▸ **Exercise instructions**: Give back only the lines in the records below from the one with "Slots Finder (421, 646)" to the one with "Polar Bash Slot (637, 895)", both inclusive, word for word.

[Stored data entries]
------------------------------------------------
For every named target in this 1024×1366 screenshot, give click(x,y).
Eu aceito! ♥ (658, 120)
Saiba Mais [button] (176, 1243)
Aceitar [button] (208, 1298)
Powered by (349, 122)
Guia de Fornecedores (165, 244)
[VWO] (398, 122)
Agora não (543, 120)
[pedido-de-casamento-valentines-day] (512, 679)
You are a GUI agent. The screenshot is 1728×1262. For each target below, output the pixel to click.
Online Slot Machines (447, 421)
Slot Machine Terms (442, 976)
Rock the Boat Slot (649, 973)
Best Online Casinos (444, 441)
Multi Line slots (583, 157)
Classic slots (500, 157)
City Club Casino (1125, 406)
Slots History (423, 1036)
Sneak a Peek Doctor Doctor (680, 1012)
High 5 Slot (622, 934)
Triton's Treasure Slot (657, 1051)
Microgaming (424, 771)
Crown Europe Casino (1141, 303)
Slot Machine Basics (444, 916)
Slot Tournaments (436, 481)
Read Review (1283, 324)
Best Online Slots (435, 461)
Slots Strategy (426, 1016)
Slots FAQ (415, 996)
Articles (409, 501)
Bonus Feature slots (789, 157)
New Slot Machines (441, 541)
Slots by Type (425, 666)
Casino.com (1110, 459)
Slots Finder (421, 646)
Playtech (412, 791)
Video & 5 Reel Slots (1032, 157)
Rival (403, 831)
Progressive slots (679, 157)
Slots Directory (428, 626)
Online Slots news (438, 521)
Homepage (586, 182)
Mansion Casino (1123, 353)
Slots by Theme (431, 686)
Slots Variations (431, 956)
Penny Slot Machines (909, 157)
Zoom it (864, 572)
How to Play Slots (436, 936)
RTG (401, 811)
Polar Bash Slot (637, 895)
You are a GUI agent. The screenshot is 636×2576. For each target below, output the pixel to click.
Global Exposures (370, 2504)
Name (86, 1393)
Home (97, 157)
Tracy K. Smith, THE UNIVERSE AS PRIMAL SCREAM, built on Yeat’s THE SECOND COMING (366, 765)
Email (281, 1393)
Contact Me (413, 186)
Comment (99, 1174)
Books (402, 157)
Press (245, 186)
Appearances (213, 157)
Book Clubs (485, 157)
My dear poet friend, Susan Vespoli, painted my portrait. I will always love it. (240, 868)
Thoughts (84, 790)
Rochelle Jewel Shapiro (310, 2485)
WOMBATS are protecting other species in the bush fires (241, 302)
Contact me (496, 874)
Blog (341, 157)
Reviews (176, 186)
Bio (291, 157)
------------------------------------------------
▸ **Exercise solution**:
Slots Finder (421, 646)
Playtech (412, 791)
Video & 5 Reel Slots (1032, 157)
Rival (403, 831)
Progressive slots (679, 157)
Slots Directory (428, 626)
Online Slots news (438, 521)
Homepage (586, 182)
Mansion Casino (1123, 353)
Slots by Theme (431, 686)
Slots Variations (431, 956)
Penny Slot Machines (909, 157)
Zoom it (864, 572)
How to Play Slots (436, 936)
RTG (401, 811)
Polar Bash Slot (637, 895)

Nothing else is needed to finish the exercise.